Authors' Affiliations: ¹ Dana-Farber Cancer Institute, ² VA Boston Healthcare System, ³ Massachusetts General Hospital, Harvard Medical School, Boston, Massachusetts and ⁴ University of "Magna Græcia" and Cancer Center, Catanzaro, Italy

Requests for reprints: Noopur Raje, Massachusetts General Hospital, P.O. Box 218, 55 Fruit Street, Boston, MA 02114. Phone: 617-726-0711; Fax: 617-724-6801; E-mail: nraje{at}partners.org.

Purpose: B-cell–activating factor (BAFF) is a tumor necrosis factor superfamily member critical for the maintenance and homeostasis of normal B-cell development. It has been implicated in conferring a survival advantage to B-cell malignancies, including multiple myeloma (MM).

Experimental Design: Here, we validate the role of BAFF in the in vivo pathogenesis of MM examining BAFF and its receptors in the context of patient MM cells and show activity of anti-BAFF antibody in a severe combined immunodeficient model of human MM.

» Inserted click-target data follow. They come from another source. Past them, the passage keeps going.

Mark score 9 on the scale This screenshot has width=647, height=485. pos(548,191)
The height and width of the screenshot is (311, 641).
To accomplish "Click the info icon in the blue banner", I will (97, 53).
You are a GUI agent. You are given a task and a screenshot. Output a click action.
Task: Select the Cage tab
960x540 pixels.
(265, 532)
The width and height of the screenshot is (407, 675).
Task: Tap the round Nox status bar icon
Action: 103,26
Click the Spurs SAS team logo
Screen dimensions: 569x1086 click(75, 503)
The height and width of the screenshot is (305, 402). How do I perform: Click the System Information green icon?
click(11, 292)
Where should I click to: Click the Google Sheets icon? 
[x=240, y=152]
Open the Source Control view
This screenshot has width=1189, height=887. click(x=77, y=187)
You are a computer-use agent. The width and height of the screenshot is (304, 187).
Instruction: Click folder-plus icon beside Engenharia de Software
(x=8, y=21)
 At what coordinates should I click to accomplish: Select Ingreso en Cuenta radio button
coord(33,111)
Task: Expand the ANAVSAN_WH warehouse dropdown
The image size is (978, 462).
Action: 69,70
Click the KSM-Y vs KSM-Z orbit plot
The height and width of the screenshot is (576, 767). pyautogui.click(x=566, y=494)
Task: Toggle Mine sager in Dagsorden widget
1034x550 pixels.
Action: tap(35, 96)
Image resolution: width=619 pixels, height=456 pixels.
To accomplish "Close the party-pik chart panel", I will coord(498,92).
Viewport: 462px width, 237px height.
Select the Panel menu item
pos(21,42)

Results: Gene microarrays and flow cytometry studies showed increased transcripts and the presence of all three receptors for BAFF in CD138⁺ patient MM cells, as well as an increase in plasma BAFF levels in 51 MM patients. Functional studies show that recombinant BAFF protects MM cells against dexamethasone-induced apoptosis accompanied by an increase in survival proteins belonging to the BCL family. These in vitro studies led to the evaluation of a clinical grade–neutralizing antibody to BAFF in a severe combined immunodeficient human MM model. Anti-BAFF–treated animals showed decreased soluble human interleukin 6 receptor levels, a surrogate marker of viable tumor, suggesting direct anti-MM activity. This translated into a survival advantage of 16 days (P < 0.05), a decrease in tartrate-resistant acid phosphatase–positive osteoclasts, and a reduction in radiologically evident lytic lesions in anti-BAFF–treated animals.

Conclusions: Our data show a role for BAFF as a survival factor in MM. Importantly, the in vivo antitumor activity of neutralizing anti-BAFF antibody provide the preclinical rationale for its evaluation in the treatment of MM.